A complete example: the overnight test-coverage loop
Here is a full, realistic loop that is well-suited to a local model, because the task is bounded and every step is verifiable. The goal: raise test coverage on a module without changing behavior.
TASK.md:
1
2
3
4
5
6
7
8
9
10
11
12
13
14
15
| # Task: raise test coverage on src/payments/
## Goal
Increase line coverage of src/payments/ to at least 90%.
Do not modify any file in src/payments/ itself.
Only add tests under tests/payments/.
## How to check coverage
Run: `npm run coverage -- src/payments/`
The summary prints a line-coverage percentage for the directory.
## Done when
- Coverage of src/payments/ is >= 90%.
- The full test suite (`npm test`) still passes.

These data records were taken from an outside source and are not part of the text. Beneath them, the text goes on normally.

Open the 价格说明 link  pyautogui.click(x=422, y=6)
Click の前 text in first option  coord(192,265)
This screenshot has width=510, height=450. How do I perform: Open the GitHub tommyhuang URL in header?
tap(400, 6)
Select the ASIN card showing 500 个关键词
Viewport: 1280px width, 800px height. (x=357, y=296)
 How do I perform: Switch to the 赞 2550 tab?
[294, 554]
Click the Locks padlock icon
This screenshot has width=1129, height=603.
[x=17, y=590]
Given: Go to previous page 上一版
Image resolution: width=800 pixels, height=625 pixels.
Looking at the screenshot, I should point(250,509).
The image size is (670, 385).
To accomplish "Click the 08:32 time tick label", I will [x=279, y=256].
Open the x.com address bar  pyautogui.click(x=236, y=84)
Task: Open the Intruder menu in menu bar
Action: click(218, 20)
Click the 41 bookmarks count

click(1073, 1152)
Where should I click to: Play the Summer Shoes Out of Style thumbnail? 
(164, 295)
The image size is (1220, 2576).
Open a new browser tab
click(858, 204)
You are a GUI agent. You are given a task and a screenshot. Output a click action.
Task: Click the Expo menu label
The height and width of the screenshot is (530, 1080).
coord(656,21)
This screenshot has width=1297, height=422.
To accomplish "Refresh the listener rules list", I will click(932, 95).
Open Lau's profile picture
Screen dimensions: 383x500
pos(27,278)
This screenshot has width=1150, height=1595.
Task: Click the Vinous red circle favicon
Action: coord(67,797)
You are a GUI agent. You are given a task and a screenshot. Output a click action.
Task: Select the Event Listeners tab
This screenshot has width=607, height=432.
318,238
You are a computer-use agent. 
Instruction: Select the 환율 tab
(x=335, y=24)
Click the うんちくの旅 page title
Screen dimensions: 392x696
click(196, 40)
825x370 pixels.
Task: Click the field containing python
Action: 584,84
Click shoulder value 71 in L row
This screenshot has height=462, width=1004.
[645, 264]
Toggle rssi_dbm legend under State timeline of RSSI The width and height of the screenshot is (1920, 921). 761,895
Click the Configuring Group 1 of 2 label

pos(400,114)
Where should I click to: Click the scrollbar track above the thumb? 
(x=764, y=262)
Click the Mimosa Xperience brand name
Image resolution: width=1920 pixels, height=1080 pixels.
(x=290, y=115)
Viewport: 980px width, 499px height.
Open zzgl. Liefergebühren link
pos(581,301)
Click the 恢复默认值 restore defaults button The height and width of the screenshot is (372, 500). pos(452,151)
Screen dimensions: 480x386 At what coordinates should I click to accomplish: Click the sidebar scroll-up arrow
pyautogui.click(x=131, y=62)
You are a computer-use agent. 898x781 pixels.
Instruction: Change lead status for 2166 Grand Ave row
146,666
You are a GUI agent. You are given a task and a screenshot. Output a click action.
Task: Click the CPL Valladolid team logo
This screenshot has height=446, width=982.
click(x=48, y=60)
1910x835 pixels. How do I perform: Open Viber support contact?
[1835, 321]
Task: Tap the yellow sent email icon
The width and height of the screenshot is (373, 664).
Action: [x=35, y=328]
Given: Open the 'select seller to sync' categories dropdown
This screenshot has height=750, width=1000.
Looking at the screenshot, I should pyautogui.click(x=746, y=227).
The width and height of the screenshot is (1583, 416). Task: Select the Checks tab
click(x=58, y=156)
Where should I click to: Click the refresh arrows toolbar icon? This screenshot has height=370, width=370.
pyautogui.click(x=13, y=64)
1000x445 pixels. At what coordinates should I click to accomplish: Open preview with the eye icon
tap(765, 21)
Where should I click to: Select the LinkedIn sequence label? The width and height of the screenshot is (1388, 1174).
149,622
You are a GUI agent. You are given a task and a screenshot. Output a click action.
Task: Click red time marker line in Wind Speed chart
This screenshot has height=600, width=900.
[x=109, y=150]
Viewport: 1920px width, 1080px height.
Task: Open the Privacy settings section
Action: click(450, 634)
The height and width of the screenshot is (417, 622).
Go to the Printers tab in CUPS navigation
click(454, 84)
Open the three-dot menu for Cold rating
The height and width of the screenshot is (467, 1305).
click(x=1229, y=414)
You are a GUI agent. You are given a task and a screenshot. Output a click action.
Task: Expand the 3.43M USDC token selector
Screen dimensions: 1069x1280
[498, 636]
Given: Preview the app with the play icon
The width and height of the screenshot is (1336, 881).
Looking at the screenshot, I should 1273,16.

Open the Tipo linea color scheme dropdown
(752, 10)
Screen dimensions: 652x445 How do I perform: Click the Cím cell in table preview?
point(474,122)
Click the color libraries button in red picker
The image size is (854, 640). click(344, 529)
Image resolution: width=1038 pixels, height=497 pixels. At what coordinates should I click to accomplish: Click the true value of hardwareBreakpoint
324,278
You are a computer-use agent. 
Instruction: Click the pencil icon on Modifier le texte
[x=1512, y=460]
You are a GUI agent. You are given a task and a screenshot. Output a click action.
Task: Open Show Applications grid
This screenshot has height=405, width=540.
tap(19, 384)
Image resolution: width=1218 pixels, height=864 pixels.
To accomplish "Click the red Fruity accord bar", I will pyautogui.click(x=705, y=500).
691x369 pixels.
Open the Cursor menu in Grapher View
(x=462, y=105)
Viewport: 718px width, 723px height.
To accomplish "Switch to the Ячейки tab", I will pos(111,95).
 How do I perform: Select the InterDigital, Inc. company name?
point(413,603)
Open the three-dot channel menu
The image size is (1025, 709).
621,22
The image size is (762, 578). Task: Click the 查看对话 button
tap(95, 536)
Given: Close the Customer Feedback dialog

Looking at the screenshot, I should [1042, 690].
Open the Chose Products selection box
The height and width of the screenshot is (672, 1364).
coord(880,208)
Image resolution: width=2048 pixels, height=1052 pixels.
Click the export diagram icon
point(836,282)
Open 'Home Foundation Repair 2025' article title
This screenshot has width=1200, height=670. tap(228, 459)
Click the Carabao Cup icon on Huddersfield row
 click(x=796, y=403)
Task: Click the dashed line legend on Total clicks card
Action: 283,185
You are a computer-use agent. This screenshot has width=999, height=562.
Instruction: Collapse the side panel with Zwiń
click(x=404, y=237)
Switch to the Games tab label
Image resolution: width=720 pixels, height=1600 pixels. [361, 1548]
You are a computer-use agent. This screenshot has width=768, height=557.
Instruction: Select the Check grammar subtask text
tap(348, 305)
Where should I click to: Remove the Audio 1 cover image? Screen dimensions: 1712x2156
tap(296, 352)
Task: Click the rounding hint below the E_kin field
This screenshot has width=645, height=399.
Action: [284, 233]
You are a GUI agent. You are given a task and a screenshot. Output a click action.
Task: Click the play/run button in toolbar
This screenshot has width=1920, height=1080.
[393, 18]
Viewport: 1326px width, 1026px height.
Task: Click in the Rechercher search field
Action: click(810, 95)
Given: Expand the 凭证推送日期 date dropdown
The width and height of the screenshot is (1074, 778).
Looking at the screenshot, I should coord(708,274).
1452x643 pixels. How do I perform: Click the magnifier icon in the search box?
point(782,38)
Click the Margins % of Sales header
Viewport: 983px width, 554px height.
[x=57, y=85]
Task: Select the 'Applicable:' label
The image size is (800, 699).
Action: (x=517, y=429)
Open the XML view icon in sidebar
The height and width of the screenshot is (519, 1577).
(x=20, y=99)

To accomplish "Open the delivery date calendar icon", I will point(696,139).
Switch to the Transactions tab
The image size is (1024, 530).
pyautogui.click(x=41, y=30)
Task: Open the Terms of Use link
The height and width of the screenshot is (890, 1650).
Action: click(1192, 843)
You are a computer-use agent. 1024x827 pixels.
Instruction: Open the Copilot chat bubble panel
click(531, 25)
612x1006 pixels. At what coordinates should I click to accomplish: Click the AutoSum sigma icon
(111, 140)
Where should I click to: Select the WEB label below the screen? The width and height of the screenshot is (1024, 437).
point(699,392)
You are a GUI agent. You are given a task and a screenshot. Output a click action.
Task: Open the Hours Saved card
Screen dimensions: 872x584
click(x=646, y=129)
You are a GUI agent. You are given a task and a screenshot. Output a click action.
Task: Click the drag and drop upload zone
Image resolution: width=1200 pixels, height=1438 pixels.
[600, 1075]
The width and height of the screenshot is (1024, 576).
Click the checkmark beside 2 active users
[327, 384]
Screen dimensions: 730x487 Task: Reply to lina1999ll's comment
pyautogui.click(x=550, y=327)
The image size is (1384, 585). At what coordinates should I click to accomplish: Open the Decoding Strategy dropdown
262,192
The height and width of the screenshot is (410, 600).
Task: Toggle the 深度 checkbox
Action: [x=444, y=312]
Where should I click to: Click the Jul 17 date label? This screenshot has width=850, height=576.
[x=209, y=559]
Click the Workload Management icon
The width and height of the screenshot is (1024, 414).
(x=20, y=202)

- No file under src/payments/ has been modified (`git diff --stat src/payments/` is empty).
|
This task is a good fit because the goal is genuinely verifiable (a coverage number crosses a threshold), the blast radius is contained (the agent may only write test files), and a regression is impossible to hide (the existing suite must still pass and the source must be untouched). Point the loop from Step 4 at this TASK.md, swap the verification check for the coverage threshold, and let it run overnight. On a local model this costs you nothing but the GPU’s power draw, and your payments code never left the building.
Tasks that are a bad fit for a loop, local or not: anything where “done” is subjective. Redesigning an API, exploring a product direction, “make the UX feel better.” Hand those to a loop and it will optimize toward whatever vague sentence you wrote, which is usually worse than one careful manual pass. If you cannot write the done condition as a command that exits 0, do not build a loop yet. Go figure out the done condition first.
Where this breaks, honestly
Two failure modes get sharper as the loop gets better, and a local model does not fix either.
Defining the goal is the hard part. This is now where your effort goes. A loop optimizes relentlessly toward whatever you told it “done” means, so a fuzzy goal produces confident, fast, wrong work. Spend your thinking on the success condition, not the prompt. The prompt is rarely the bottleneck anymore.
Verification has blind spots. “Passes tests and typechecks” does not catch security regressions, license contamination, subtle semantic bugs, or broken cross-module invariants. The Ralph pattern works best exactly where tests are cheap and correctness is explicit. In security-sensitive or correctness-critical code, the gap between “the loop says it passed” and “it is actually correct” is where the real risk lives. This is the right place to spend your hard twenty percent: route the review step to a frontier model, or just read the diff yourself. A local worker loop with a cloud reviewer on the verification step is a strong, cheap hybrid.
The takeaway
Prompt engineering is not dead. The leverage moved. Five years ago you wrote the code. Two years ago you prompted a model to write it. Last year you watched an agent write it and approved changes one at a time. Today, for bounded and verifiable tasks, you design the loop that prompts, checks, retries, and stops, and you run it on a model you own so cost and privacy stop being the reasons you cannot let it run unattended.
Whatever you automate, stay the engineer. Write the skill files. Define the stop conditions and the precise goal. Read what it shipped. A loop is a tool for moving faster on work you understand, or a tool for avoiding understanding the work at all. On your own hardware the temptation to let it run forever is stronger, because it is free. Resist it. The iteration cap, the test gate, and your own eyes on the diff are what keep the loop working for you instead of the other way around.